» Task description
All entries below must be written out verbatim, and the images must be dropped.

» Dataset entries
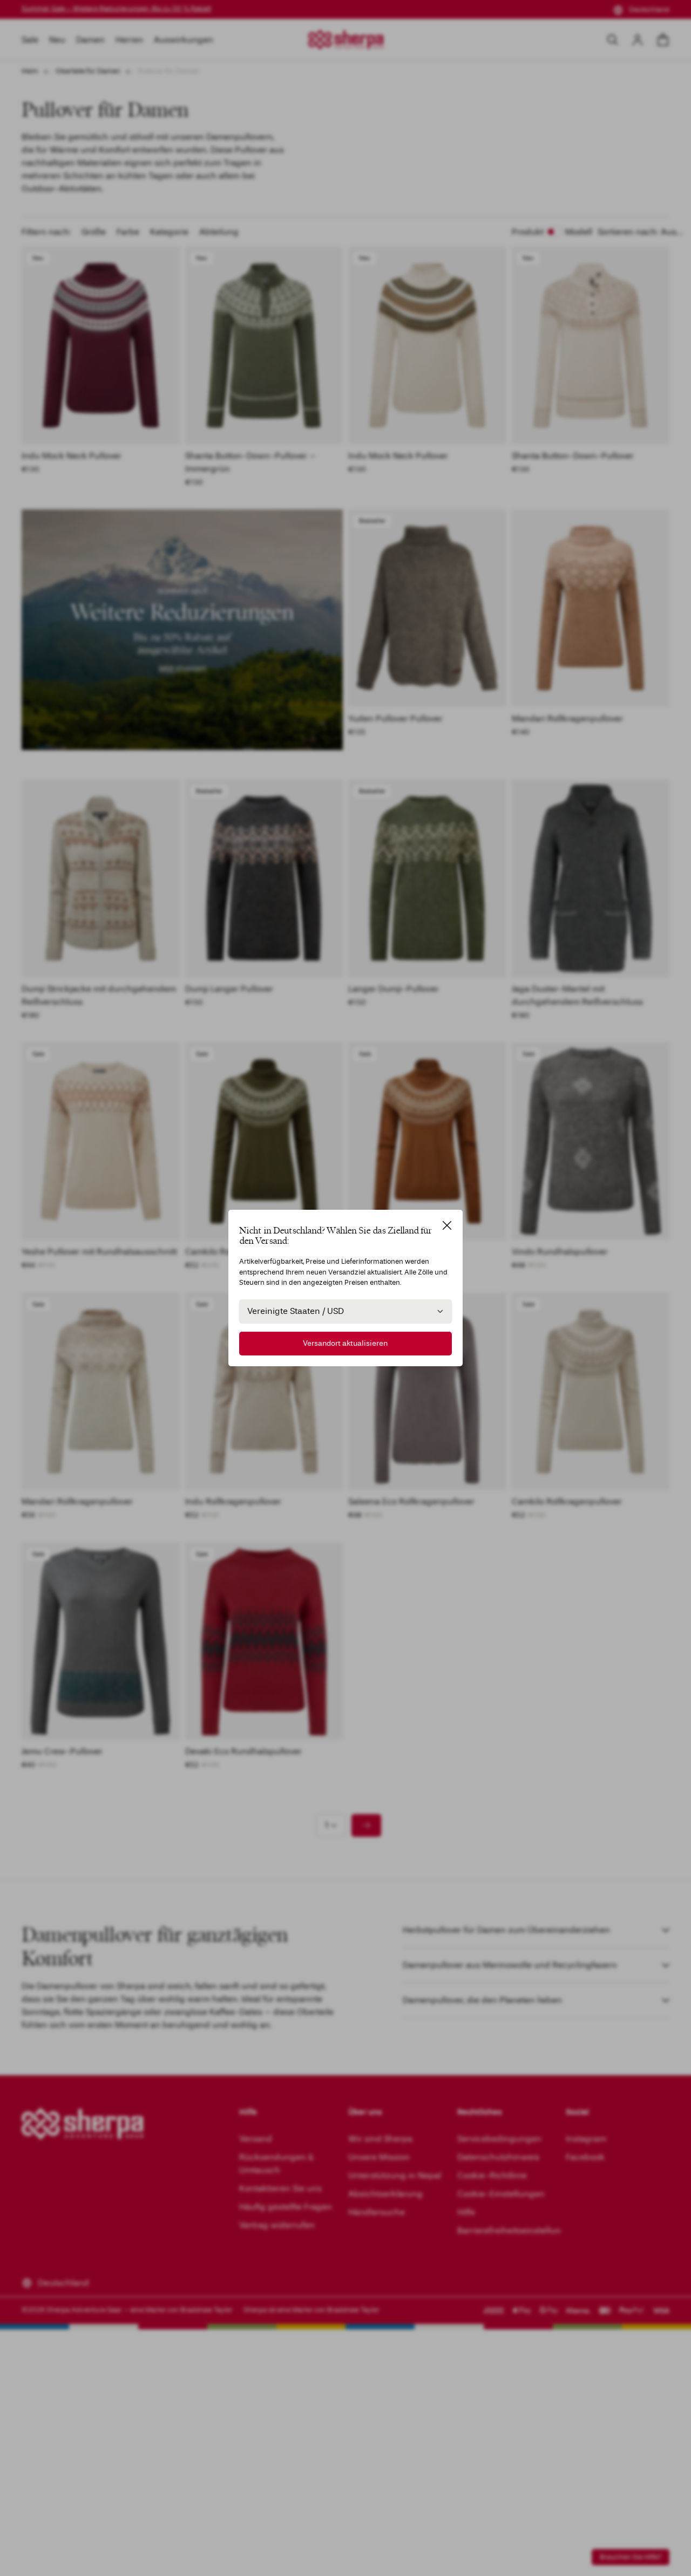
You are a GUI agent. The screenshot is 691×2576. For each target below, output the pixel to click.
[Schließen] (447, 1225)
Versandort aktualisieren (345, 1343)
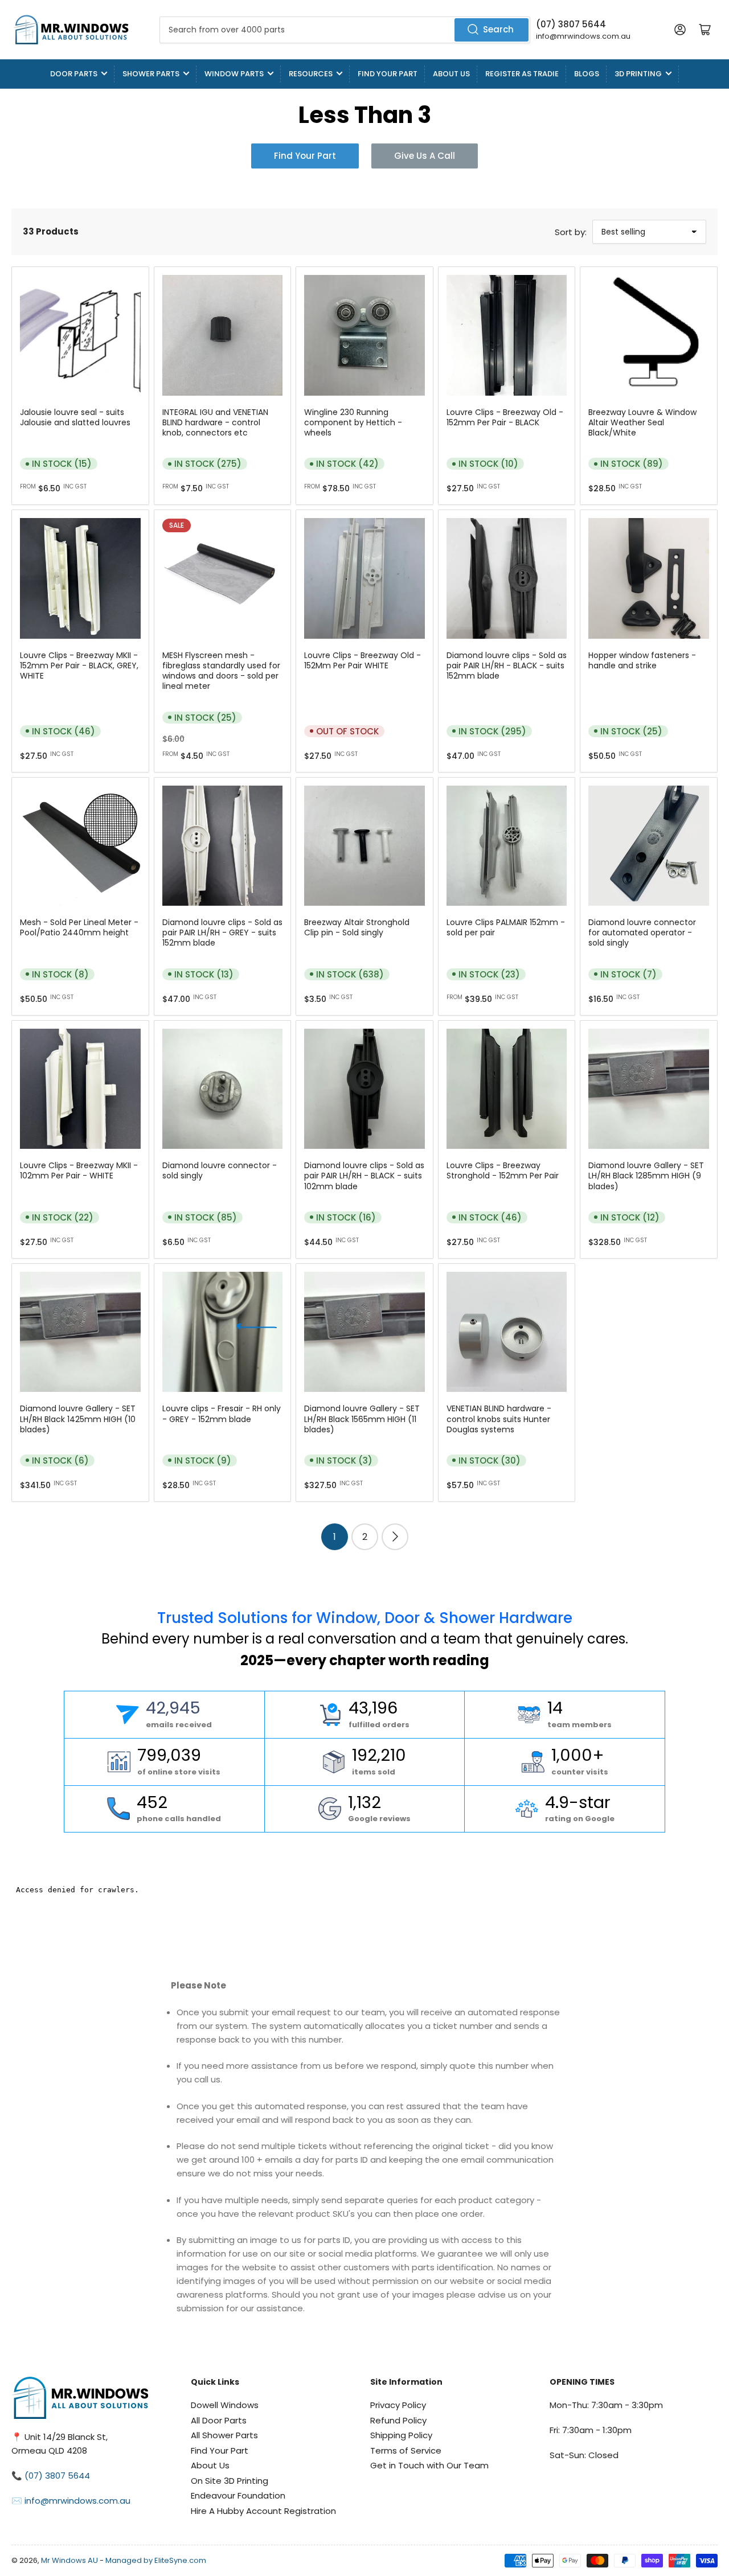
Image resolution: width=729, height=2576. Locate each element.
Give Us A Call (424, 156)
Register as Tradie (522, 73)
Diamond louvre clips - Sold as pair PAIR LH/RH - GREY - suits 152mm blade (222, 932)
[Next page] (395, 1537)
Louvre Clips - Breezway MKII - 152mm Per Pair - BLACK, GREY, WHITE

» Solution for this task
You are a GUI agent. The screenshot is 691×2576. For each target below, output the pixel to click.
[Schließen] (447, 1225)
Versandort aktualisieren (345, 1343)
Image resolution: width=729, height=2576. Locate each element.
Give Us A Call (424, 156)
Register as Tradie (522, 73)
Diamond louvre clips - Sold as pair PAIR LH/RH - GREY - suits 152mm blade (222, 932)
[Next page] (395, 1537)
Louvre Clips - Breezway MKII - 152mm Per Pair - BLACK, GREY, WHITE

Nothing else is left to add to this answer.